Assigned task => After locating the line with "Viewport: 643px width, 672px" in the entries below, set down exactly that line and each one after it to the end, skipping pictures.
^^^^^^^^^^^^^^^^
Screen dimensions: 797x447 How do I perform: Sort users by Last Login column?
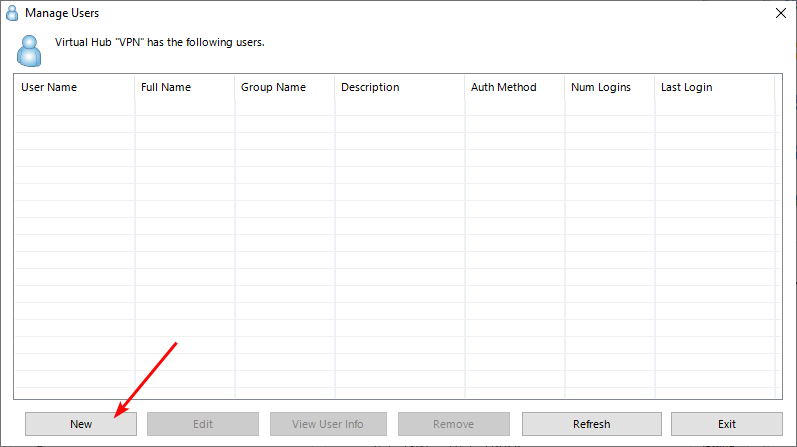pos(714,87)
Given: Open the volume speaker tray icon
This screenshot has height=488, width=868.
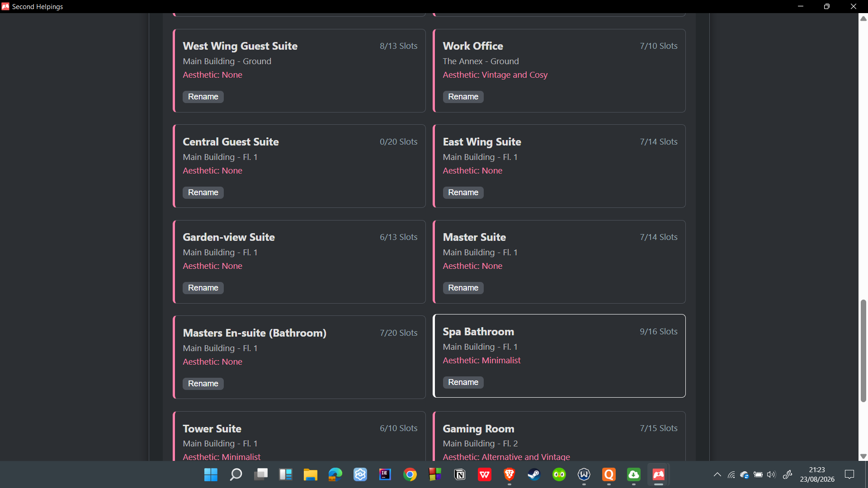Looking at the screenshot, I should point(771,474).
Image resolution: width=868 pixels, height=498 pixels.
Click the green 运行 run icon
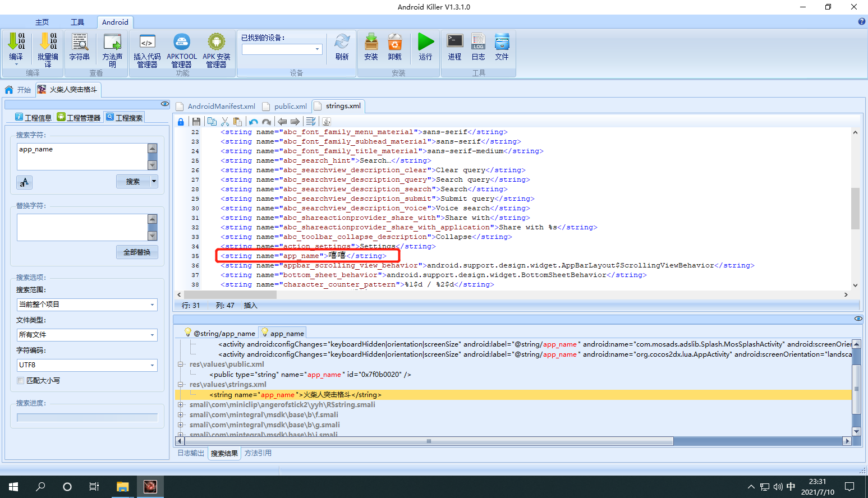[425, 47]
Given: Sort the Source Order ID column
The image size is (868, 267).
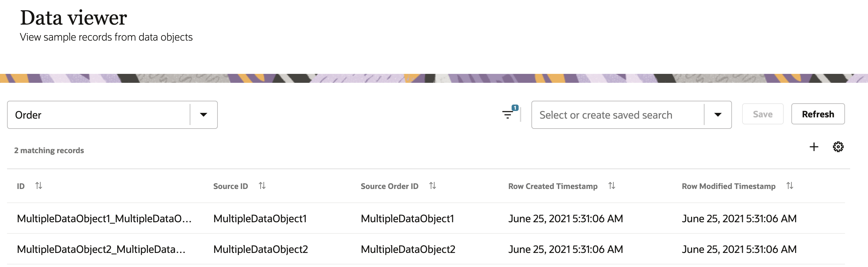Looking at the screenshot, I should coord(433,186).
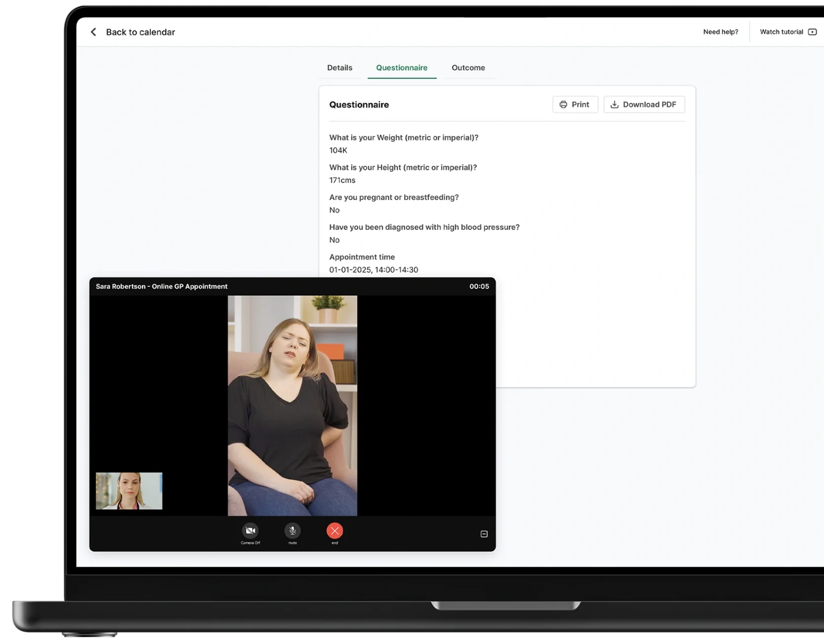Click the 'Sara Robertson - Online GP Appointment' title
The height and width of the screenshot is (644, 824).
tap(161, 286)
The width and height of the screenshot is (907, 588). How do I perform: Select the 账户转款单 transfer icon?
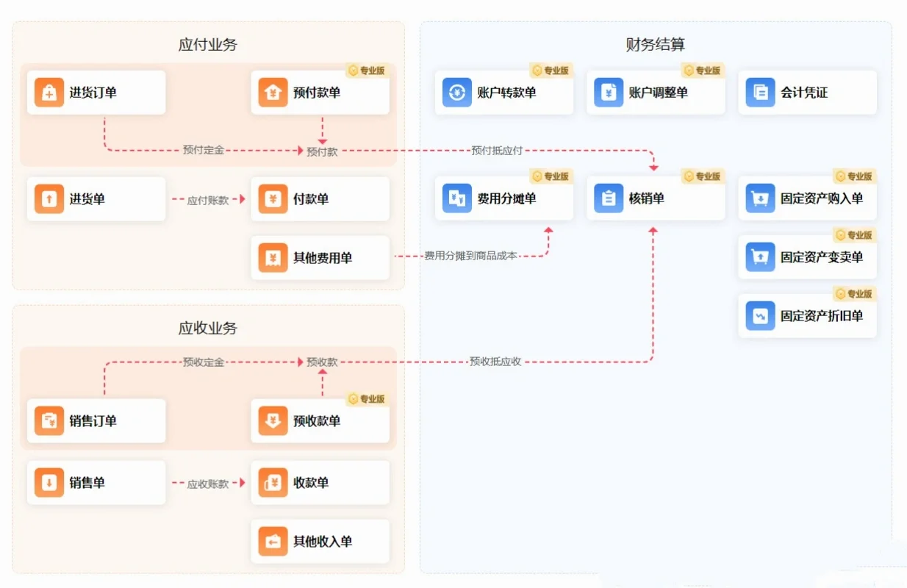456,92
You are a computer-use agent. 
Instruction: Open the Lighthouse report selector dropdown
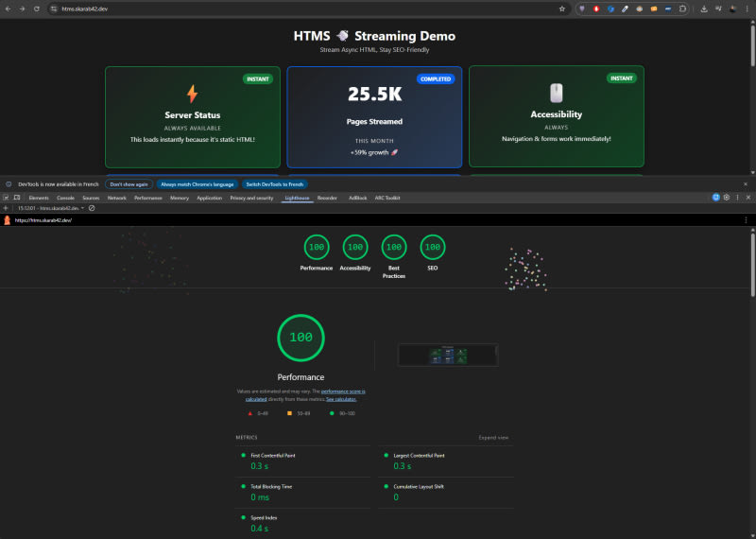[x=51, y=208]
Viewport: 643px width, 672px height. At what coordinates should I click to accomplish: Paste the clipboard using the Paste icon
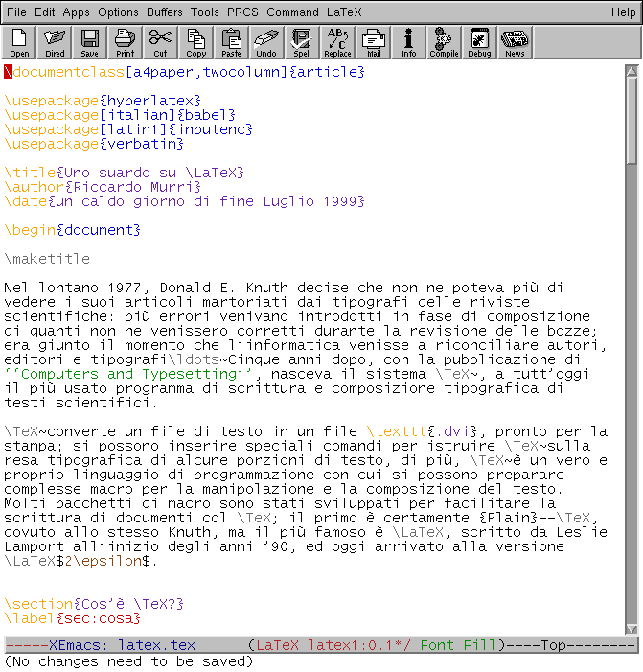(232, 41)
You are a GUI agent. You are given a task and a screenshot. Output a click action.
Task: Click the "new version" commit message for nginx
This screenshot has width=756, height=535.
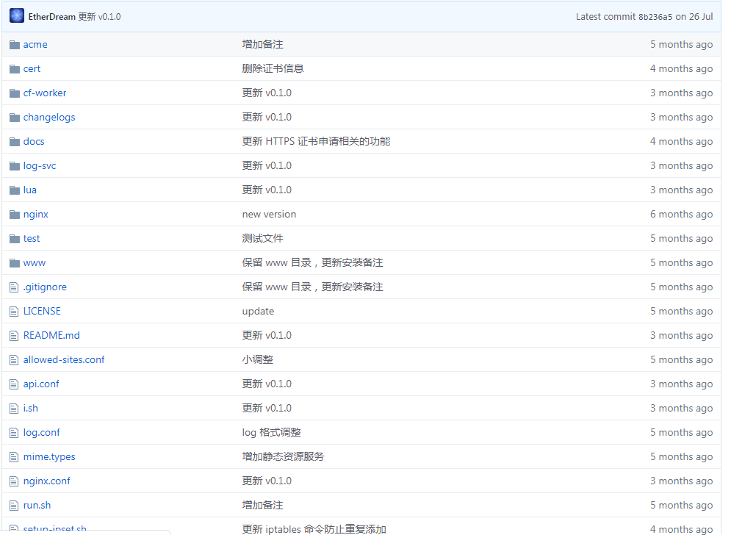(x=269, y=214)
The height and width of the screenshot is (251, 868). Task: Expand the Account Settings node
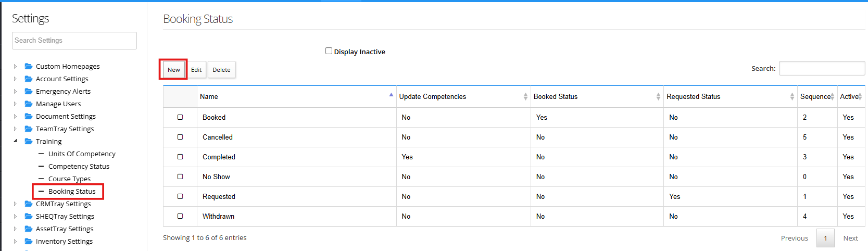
^^^^^^^^^^^^^^^^
Reply =>
Viewport: 643px width, 672px height. At what coordinates should I click to accomplish: Paste the clipboard using the Paste icon
(232, 41)
You are a GUI agent. You are given a task and a screenshot. Output a click action.
Task: Click the "new version" commit message for nginx
This screenshot has width=756, height=535.
(x=269, y=214)
The height and width of the screenshot is (251, 868). Task: Expand the Account Settings node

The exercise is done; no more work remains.